Asia skills shortages attract job-hunting IT project managers
Opportunities aplenty if you don't mind long hours
There was good news today for IT pros keen on a move to Asia, with new data suggesting hiring expectations in the technology sector better than any other and a notable skills shortage emerging in Hong Kong.
It's not all happy days out East, though, as experts also warned of long working hours and risk of employee burn-out for workers in the region.
Those observations come from the latest Employment Trends report from recruitment firm Hudson revealed the jobs market has stabilised in Hong Kong, with Asia Pacific hiring prospects only higher next door in China. Singapore is not too far behind although recruiters there are taking a more cautious tack, it added.
Tony Pownall, general manager of Hudson Hong Kong, labelled it “an employee-driven market, particularly in IT”, with 51.2 per cent of firms planning to increase headcount – the largest of any sector.
“A lot of companies are really focusing on process improvements and efficiencies and merging different systems – basically doing things smarter,” he told The Reg.
Project management skills are therefore highly sought after, especially for the big business intelligence and business process management projects many businesses are looking to commence.
In fact, such demand has led to a spike in hiring expectations for contract work in both Hong Kong and Singapore, as firms look to take on IT staff for limited one or two year periods.
“Especially in Hong Kong there is a shortage of skilled IT candidates because in the previous five or six years not a lot of people have entered the profession,” explained Hudson IT&T consultant Candy Ho.
“If you have a very particular skills set like specialised solutions architect it will be to your advantage. If you have BI or software skills the chances of you getting a role in Hong Kong will also be higher, especially if you have European or US exposure.”
On the downside, Hong Kongers do seem to get the worst deal in Asia when it comes to working hours, with almost half of respondents working more than 51 hours each week thanks to increasingly demanding customers and more project work.

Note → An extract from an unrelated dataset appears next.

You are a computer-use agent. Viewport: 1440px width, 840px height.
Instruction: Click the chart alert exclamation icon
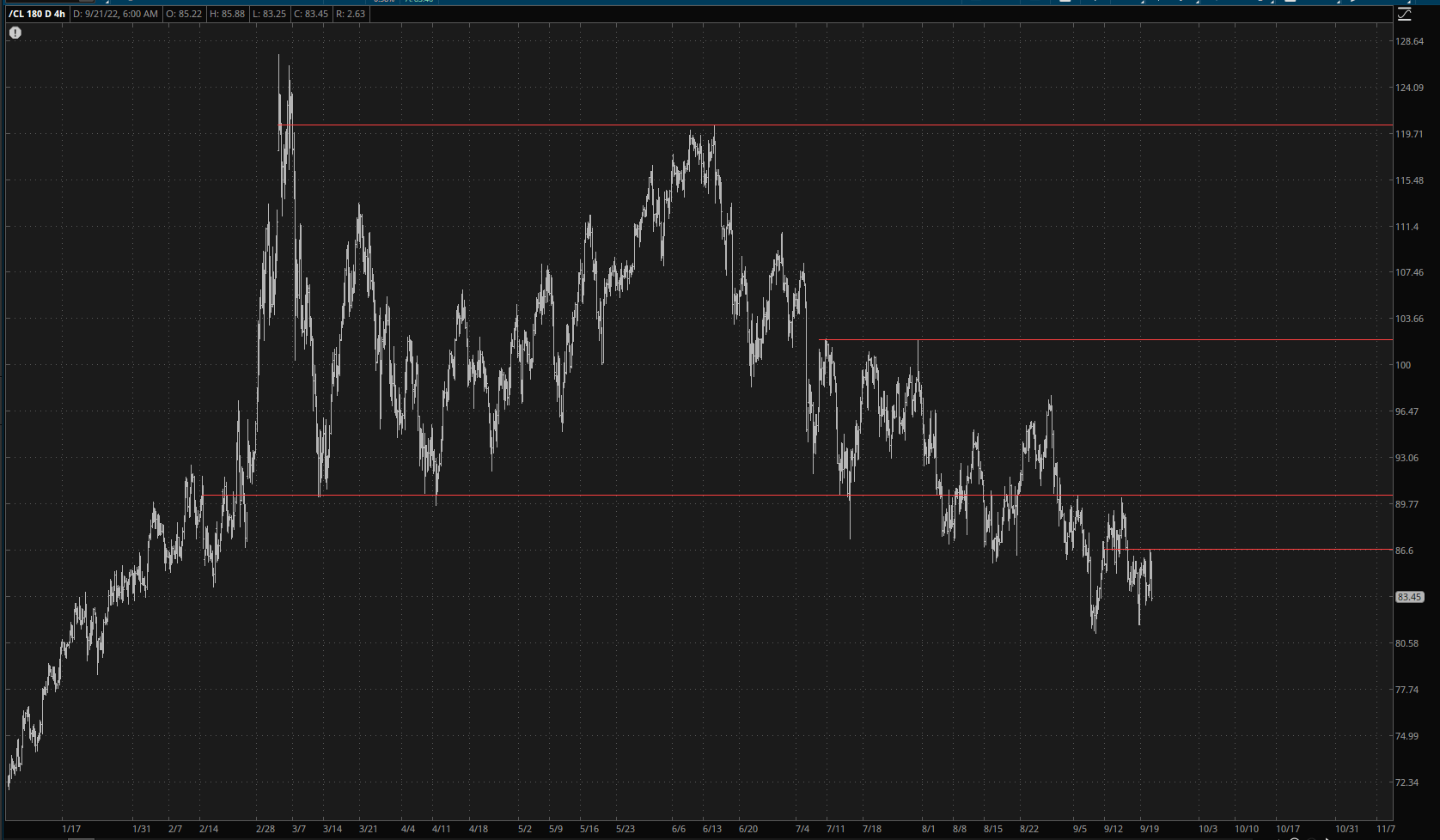[15, 33]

Pownall also softened that blow, claiming that although staff have to come to terms with a ‘work/life blend’ rather than a balance in Hong Kong, the rate of increase in working hours was lower than any other region. Burn-out rates are also among the region's lowest in the Special Administrative Region.
In Singapore, however, a third of employers are reporting an increase in burn out as workloads increase.
Andrew Tomich, executive GM of Hudson Singapore, argued that employers could do more to help by embracing flexible working and providing resources so that staff can better manage stress.
“They need to provide greater clarity around roles and delivery expectations, improve alignment of employee skill sets and job requirements and hire contractors to support employees at risk of burnout,” he added. ®
Current economique climate dilemma
Given the current state of the economique climate, personally I would consider a move to Asia way up on the High Risk chart.
Besides the option of travelling I really don't see what advantages there would be working in overcrowded cities where rents/costs are on par or above typical European cities.
I had considered it a few years back but at the end of the day I couldn't find any real advantage. I have already travelled and worked abraod, I still do, so that side of things is not appealing. My current salary allows me sufficient perks so its not a salary thing. I do agree that the culture would be interesting but is that enough ? it is just for a temporary 3 or 4 years stint ? It would take at least 1 year to become comfortable getting about and learning the basics of the language. That would leave maybe a further 2 or 3 years before you start pining for your homeland.
So unless you are young and ambitious, but then you wouldn't have any experience to offer, who exactly would these jobs offers appeal to ? Its an honest question and not a critique.
In the US many IT workers, those few still working in IT are pulling over 50 hour weeks.
The problem is not a problem, unless the corporation or someone with juice in the party does it for you the official work permit period is 90 days with a cap on 3 renewals and the PRC says what jobs are available.
I was an economic refugee in Hong Kong in the early 1990s. I scrimped and saved so that I could afford to come back home to the UK and put a 11% deposit down on my house. But now I'm 20 years older and have geographical ties, I can't just up sticks and go to the other side of the world.
Anyway, IT is intrinsically non-location-dependant. If Asian IT companies demand my skills, they can damn well pay me to do the work here in the UK. There's this modern thing called long-distance electronic communication, you may have heard about it, it's only been around about 190 years.